-------- Excerpt --------

Total Digestible Nutrients (TDN): Energy levels in all forage treatments were above 61%. The highest TDN was in grass monocrops and “only grasses” mixtures such as Fleet meadow bromegrass (68.1%), orchard grass (66.8%), Mix 0 (66.4%), and timothy grass (66.2%). Notably, grass-legume mixtures did not outperform grasses in energy levels, even though both recorded TDN values above 61% (Table 2). As a rule of thumb for energy requirements (55 – 60 - 65), the energy levels in forages are adequate to meet the requirements for dry and pregnant cows (54% and 55%, respectively), 59% for young cattle and 62% for lactating cattle.

Water Use Efficiencies (Biomass and Crude Protein): The top four performers for biomass WUE were Mix 6, Mix 14, Mix 21, and Mix 23. Among these treatments, Mix 6 (1707 lb inches-1) had the highest WUE (Table 3). Generally, grass-legume mixtures were better at using water efficiently to produce biomass compared to grass monocrops. Crude protein WUE was also variably significant. The top four performing treatments were Mix 6 (29124.1 lb CP inches-1), Mix 14 (26354.7 lb CP inches-1), Mix 5 (24870.1 lb CP inches-1), and Mix 4 (22441.2 lb CP inches-1) (Table 3).

-------- Provided data --------

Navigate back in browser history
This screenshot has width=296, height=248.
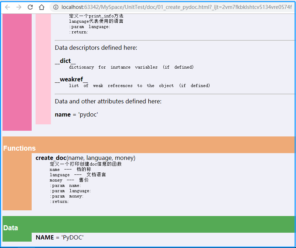click(x=7, y=7)
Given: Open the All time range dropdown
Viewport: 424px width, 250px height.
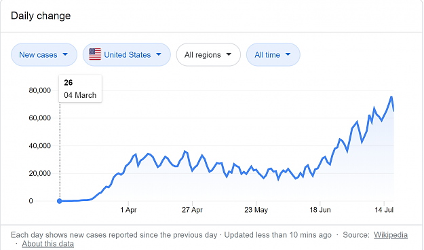Looking at the screenshot, I should (x=273, y=55).
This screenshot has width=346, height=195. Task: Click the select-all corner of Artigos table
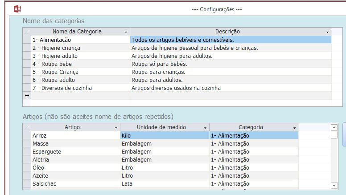(27, 127)
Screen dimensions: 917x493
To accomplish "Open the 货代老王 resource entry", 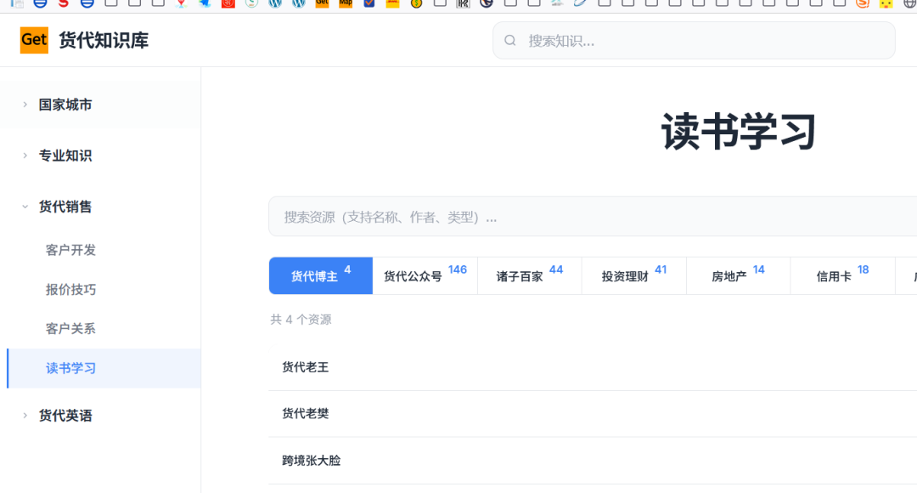I will tap(304, 367).
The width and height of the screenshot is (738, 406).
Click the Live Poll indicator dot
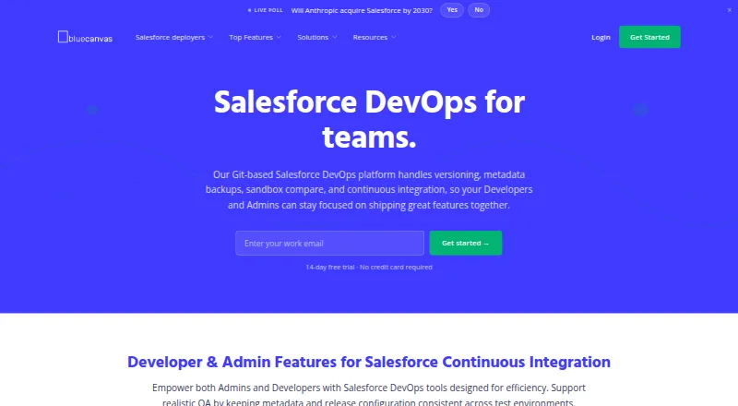point(249,10)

--------

▶ **Things to do**:
A) Decide whether each statement agrees with the forage excerpt, answering yes or no and quoting the words that settle it: (i) Orchard grass recorded a higher TDN than timothy grass. (ii) Grass-legume mixtures outperformed grasses in energy levels. (iii) Among the top four treatments for biomass WUE, Mix 6 had the highest WUE.
B) Which treatments does the forage excerpt name as the top four performers for crude protein WUE?
C) Pick up the forage excerpt after its final sentence and carry it forward.

▶ **Replies**:
A)
(i) Yes: "orchard grass (66.8%), Mix 0 (66.4%), and timothy grass (66.2%)"
(ii) No: "Notably, grass-legume mixtures did not outperform grasses in energy levels"
(iii) Yes: "Among these treatments, Mix 6 (1707 lb inches-1) had the highest WUE (Table 3)."

B) Mix 6, Mix 14, Mix 5, and Mix 4

C)
Beef Cattle Performance on Forage Mixtures: The CowBytes® ration–balancing software used to predict the performance of a 7-month dry gestating beef cow showed that Mix 4, Mix 9, and orchard grass monoculture were superior in meeting the average daily gain (0.25 lbs/day) and energy requirements than other mixtures and monoculture grasses. Furthermore, using these forage mixtures was cost effective, reducing production costs by almost $65 per head per day. In addition, Mix 1, Mix 12, M17, and orchard grass were greater in supporting the average daily gains (1.8 lb/day) of a steer whereas M1, M13, M15, Timothy Grass and Orchard Grass supported lactating beef cows to obtain average daily gains of 0.25 lb/day.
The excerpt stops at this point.